CAPSA: A Model-Agnostic Framework for Risk-Awareness

As part of my work at Themis AI, I spearheaded the development of CAPSA, an open-source toolkit to automatically diagnose risk in ML models, regardless of the architecture or data modality. CAPSA can be used through a one-line addition to any training workflow. By leveraging shared feature backbones and composing risk metrics, we are able to achieve state of the art risk estimation in a more efficient and robust manner. Our paper, on which I am a co-first author, was published at the Robot Learning Workshop at NeurIPS ‘22.
talk | paper | code

6.4212 Final Project: TetrisBot

6.4212 is a graduate class that focuses on creating robotic systems that can automatically manipulate physical objects in unstructured environments. For our final project, we developed TetrisBot: an end-to-end robotic system that plays Tetris. We developed the perception, control, and gameplay systems that Tetris requires using Drake. This project won the Best Project Award for Fall 2022.
video | paper

6.8610 Final Project: Predicting Metadata from Song Lyrics Using NLP

6.8610 is MIT’s graduate NLP class. For our final project, we developed a method for automatically predicting song metadata (attributes such as danceability, energy, etc).

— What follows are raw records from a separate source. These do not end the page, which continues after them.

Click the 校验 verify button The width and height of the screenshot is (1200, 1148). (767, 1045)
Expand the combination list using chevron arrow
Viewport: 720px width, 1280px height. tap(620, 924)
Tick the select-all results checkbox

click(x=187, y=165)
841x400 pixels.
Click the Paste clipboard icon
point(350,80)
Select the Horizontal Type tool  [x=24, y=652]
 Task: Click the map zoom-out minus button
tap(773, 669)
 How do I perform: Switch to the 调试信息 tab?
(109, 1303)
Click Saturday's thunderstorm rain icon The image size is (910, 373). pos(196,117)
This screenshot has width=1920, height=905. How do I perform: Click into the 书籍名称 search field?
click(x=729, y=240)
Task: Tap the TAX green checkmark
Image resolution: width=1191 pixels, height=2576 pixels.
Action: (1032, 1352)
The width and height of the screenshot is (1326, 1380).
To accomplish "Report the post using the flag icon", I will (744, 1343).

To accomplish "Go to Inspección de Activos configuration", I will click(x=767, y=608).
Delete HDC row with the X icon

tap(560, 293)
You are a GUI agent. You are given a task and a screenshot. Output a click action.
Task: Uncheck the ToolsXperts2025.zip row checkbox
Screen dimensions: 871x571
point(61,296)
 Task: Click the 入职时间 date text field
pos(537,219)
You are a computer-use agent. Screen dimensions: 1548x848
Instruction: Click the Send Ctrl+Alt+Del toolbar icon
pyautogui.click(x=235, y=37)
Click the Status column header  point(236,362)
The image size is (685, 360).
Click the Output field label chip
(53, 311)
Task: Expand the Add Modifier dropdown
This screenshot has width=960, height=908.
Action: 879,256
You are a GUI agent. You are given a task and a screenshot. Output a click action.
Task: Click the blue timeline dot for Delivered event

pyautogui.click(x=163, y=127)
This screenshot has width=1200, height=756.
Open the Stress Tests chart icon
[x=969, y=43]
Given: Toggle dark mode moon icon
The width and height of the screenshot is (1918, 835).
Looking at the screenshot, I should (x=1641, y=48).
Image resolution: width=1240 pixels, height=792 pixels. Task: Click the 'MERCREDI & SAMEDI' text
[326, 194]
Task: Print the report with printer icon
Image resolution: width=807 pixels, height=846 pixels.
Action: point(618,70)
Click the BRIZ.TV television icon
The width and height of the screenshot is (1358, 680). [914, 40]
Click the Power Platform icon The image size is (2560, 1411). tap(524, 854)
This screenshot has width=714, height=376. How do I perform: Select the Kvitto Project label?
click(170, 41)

Our algorithm shows high promise and is a step towards replacing Spotify’s crowdsourced metadata system, which can be highly inaccurate and incomplete.

6.869 Final Project: StyleAI: A Deep-Learning Powered Outfit Generator

6.869 is MIT’s graduate CV class. For our final project, we explored whether a model could ‘learn’ a sense of fashion. We did this by developing a novel contrastive learning approach to outfit generation, and found that outfits generated by the model were both plausible and creative.